● Supplied data
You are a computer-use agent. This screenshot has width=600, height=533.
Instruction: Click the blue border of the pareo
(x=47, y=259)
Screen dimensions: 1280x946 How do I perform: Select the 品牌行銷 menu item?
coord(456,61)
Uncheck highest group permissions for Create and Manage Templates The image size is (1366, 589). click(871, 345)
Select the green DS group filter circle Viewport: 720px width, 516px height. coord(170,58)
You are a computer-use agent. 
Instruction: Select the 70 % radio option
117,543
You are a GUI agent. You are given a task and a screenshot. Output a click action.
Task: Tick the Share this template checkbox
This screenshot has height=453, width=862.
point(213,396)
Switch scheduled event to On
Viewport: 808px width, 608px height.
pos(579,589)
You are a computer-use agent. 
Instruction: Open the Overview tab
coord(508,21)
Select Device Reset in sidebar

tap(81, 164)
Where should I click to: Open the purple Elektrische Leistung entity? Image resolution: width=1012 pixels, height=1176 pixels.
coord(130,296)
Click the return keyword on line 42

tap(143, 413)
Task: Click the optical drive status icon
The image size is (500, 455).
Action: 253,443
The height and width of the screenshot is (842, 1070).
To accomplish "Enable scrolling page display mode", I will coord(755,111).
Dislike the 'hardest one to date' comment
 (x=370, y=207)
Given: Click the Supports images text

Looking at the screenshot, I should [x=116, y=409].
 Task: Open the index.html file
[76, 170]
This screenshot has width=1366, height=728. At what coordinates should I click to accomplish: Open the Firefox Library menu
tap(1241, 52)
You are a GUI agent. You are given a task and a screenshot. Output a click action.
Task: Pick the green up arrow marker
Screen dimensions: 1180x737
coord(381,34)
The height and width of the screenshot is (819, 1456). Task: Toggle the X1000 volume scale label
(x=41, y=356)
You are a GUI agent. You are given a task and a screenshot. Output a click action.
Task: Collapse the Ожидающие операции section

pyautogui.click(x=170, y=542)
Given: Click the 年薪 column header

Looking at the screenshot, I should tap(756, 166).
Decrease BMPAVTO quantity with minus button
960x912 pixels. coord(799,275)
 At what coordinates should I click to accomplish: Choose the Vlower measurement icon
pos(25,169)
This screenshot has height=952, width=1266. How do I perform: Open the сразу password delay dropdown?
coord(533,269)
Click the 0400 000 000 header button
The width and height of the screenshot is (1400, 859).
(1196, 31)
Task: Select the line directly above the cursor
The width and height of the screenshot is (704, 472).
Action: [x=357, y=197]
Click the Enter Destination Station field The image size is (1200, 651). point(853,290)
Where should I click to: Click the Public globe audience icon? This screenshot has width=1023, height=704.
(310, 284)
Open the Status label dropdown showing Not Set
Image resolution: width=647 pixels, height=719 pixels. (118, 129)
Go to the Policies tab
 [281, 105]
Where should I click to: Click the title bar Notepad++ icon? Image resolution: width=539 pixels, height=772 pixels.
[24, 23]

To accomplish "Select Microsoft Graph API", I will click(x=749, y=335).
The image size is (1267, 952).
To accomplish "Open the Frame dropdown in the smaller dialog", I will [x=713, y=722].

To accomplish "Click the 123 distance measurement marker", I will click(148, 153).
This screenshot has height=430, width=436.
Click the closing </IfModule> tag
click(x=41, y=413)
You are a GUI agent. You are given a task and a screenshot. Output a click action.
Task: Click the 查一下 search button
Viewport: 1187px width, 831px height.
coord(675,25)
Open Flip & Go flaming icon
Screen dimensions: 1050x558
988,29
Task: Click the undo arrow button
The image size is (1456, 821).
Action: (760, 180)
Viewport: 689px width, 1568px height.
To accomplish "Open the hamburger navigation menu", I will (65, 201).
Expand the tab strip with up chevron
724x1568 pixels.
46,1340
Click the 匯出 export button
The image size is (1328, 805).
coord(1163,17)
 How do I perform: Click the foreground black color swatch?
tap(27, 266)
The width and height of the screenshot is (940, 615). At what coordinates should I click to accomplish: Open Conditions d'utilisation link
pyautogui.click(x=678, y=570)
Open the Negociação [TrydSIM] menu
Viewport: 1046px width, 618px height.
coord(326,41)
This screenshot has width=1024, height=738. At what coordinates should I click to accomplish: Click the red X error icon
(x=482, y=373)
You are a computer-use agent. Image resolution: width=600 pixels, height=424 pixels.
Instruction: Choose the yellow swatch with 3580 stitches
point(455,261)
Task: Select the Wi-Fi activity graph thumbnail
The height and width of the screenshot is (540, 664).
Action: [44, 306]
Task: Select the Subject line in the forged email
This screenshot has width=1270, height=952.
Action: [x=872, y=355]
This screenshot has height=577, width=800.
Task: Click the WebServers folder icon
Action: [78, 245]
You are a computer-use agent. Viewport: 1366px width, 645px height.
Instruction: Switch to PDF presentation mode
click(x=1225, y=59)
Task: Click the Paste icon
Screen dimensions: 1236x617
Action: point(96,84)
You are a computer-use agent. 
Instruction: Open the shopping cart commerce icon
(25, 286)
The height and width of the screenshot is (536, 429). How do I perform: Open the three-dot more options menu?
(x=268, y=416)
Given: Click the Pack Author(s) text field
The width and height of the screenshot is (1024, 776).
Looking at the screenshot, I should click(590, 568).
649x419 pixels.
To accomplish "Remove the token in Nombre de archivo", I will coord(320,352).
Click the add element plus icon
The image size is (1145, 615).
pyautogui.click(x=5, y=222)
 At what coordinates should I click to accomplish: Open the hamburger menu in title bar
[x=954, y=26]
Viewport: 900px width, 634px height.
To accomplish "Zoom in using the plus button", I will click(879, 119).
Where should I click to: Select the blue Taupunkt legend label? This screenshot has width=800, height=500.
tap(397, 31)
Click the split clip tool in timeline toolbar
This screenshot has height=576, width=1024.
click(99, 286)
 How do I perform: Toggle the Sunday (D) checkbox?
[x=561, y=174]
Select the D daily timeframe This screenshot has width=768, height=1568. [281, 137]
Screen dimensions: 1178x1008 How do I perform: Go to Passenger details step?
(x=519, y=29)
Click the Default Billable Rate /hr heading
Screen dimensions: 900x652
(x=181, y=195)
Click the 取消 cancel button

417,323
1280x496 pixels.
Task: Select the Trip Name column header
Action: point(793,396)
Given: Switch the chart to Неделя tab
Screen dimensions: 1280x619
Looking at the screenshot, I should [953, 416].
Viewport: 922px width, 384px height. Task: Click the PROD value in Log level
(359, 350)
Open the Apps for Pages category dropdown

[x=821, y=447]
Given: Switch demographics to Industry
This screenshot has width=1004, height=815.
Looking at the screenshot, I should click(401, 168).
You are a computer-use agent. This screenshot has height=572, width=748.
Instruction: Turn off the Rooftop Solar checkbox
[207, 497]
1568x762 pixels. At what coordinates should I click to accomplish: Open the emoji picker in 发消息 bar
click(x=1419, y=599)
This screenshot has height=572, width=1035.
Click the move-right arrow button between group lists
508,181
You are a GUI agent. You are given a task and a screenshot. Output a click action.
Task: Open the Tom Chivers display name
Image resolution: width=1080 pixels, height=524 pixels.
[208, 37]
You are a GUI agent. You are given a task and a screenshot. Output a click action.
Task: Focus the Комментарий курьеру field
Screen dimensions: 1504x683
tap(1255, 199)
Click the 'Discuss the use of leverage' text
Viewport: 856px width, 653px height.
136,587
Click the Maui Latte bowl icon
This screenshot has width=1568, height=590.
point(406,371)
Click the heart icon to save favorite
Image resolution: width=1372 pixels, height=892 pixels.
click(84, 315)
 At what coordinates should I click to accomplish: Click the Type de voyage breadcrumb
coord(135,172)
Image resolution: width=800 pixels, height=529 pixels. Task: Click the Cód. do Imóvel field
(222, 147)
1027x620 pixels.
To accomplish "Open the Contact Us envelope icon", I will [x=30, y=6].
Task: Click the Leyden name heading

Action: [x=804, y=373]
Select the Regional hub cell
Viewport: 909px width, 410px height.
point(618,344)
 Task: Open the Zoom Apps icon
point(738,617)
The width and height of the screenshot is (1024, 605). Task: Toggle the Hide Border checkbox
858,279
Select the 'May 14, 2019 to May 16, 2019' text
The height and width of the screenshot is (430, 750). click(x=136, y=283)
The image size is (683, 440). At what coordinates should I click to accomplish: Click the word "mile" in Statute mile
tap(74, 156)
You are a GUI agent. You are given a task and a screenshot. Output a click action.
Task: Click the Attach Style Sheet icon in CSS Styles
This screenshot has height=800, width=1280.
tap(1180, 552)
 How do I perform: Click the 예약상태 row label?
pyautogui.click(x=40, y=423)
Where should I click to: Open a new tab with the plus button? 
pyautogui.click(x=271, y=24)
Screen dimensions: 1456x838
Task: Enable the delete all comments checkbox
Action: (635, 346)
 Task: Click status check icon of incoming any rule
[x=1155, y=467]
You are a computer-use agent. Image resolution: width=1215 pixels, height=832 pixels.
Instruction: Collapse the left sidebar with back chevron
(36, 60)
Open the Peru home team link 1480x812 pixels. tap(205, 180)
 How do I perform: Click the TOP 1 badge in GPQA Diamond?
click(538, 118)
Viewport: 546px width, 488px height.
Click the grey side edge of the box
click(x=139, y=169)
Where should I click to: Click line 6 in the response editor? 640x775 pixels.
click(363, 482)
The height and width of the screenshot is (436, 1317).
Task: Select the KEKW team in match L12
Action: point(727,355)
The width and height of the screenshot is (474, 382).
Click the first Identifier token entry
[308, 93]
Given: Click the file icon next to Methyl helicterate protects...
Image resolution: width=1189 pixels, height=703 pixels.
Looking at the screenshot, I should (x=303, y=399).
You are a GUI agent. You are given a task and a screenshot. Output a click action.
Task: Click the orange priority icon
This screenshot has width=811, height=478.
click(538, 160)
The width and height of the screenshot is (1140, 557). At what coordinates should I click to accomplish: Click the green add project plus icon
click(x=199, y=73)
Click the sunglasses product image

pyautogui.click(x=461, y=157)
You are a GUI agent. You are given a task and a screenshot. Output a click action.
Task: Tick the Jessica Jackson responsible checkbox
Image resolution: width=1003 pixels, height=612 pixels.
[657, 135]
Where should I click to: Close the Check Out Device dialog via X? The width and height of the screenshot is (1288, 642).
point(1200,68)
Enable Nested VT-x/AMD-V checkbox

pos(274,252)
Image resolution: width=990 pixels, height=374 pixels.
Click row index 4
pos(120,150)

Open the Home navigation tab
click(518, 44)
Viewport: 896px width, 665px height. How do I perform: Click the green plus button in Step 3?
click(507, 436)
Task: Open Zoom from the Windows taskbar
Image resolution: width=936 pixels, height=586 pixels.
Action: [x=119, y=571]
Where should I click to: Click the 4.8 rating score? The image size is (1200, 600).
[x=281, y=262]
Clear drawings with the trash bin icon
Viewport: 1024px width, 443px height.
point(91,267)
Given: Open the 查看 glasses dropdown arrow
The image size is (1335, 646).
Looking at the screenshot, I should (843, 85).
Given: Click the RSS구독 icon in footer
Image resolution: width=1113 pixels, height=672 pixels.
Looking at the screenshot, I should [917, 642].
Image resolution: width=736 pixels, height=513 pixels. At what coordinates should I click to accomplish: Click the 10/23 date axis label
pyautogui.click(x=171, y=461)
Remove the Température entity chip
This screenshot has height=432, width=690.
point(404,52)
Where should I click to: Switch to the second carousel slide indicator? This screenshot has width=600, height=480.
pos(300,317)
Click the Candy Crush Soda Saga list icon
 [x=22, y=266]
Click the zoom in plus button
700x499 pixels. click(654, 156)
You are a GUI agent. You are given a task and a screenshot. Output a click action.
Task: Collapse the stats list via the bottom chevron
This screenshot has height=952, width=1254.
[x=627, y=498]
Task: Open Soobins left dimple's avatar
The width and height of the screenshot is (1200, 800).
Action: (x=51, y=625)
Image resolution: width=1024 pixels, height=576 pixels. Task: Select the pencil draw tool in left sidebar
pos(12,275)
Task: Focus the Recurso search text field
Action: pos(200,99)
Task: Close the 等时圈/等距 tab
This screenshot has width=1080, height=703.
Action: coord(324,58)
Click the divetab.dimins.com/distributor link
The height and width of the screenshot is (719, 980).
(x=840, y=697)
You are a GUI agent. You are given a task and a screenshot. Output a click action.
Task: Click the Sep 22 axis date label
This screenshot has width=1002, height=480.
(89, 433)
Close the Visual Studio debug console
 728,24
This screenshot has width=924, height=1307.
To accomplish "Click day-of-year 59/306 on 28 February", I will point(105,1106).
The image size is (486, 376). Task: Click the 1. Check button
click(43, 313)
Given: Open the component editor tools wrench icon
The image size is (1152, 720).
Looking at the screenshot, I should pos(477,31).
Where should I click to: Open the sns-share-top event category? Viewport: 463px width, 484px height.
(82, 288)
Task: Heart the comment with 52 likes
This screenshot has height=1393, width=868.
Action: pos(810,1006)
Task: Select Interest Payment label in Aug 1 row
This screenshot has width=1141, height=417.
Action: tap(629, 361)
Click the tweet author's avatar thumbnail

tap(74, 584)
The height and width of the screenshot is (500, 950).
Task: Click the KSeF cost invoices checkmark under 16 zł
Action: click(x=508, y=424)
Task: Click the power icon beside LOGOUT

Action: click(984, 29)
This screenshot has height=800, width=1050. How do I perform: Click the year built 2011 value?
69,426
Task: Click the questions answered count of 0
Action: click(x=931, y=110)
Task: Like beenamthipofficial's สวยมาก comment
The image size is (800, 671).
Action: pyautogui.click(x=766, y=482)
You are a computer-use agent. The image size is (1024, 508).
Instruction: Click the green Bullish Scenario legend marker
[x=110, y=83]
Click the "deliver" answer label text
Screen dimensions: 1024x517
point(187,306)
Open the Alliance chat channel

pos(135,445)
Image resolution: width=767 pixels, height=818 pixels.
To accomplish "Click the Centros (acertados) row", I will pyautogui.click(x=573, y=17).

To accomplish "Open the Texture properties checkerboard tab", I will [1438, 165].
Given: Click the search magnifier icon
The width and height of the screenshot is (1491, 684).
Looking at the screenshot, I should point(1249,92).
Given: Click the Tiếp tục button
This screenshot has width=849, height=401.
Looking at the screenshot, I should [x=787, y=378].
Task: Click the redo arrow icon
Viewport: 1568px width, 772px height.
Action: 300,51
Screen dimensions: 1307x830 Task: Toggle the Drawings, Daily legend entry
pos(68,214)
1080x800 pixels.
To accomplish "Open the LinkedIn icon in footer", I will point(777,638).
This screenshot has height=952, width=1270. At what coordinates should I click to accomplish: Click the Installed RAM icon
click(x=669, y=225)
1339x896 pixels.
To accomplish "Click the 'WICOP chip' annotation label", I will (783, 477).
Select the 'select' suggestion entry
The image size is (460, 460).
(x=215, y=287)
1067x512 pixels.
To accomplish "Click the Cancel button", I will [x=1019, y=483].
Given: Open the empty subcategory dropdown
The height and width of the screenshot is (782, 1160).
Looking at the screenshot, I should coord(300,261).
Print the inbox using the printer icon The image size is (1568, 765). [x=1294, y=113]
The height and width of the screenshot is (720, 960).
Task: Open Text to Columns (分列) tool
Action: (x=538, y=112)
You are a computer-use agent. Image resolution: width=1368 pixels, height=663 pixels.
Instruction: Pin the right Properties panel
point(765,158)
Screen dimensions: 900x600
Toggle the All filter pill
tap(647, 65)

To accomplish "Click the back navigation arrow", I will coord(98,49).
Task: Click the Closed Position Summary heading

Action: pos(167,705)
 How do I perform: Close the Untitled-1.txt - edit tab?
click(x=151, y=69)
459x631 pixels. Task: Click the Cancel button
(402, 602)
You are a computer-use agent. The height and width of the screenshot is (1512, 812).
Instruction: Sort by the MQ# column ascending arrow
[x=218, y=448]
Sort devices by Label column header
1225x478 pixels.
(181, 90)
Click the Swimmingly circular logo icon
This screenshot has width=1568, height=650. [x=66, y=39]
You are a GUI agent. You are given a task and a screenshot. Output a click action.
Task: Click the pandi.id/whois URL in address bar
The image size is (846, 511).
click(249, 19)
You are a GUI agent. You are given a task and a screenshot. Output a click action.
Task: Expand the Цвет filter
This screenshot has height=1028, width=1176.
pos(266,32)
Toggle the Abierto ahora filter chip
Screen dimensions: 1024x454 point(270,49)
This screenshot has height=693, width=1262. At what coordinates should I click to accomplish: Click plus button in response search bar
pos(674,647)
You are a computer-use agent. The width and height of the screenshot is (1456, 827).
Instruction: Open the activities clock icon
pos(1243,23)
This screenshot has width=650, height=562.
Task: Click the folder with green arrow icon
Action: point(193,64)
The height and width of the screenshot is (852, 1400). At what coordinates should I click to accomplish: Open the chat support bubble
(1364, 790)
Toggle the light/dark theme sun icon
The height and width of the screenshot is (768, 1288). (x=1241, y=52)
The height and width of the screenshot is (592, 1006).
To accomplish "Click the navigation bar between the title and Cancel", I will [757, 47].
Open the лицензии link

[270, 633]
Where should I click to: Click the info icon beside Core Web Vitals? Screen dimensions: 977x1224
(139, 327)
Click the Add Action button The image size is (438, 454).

● Task to carry out
The expected answer is an exact copy of the lines above, beginning at the line with "1080x800 pixels." and ending at the line with "1339x896 pixels.", with both ends in.

● Response to this exercise
1080x800 pixels.
To accomplish "Open the LinkedIn icon in footer", I will point(777,638).
This screenshot has height=952, width=1270. At what coordinates should I click to accomplish: Click the Installed RAM icon
click(x=669, y=225)
1339x896 pixels.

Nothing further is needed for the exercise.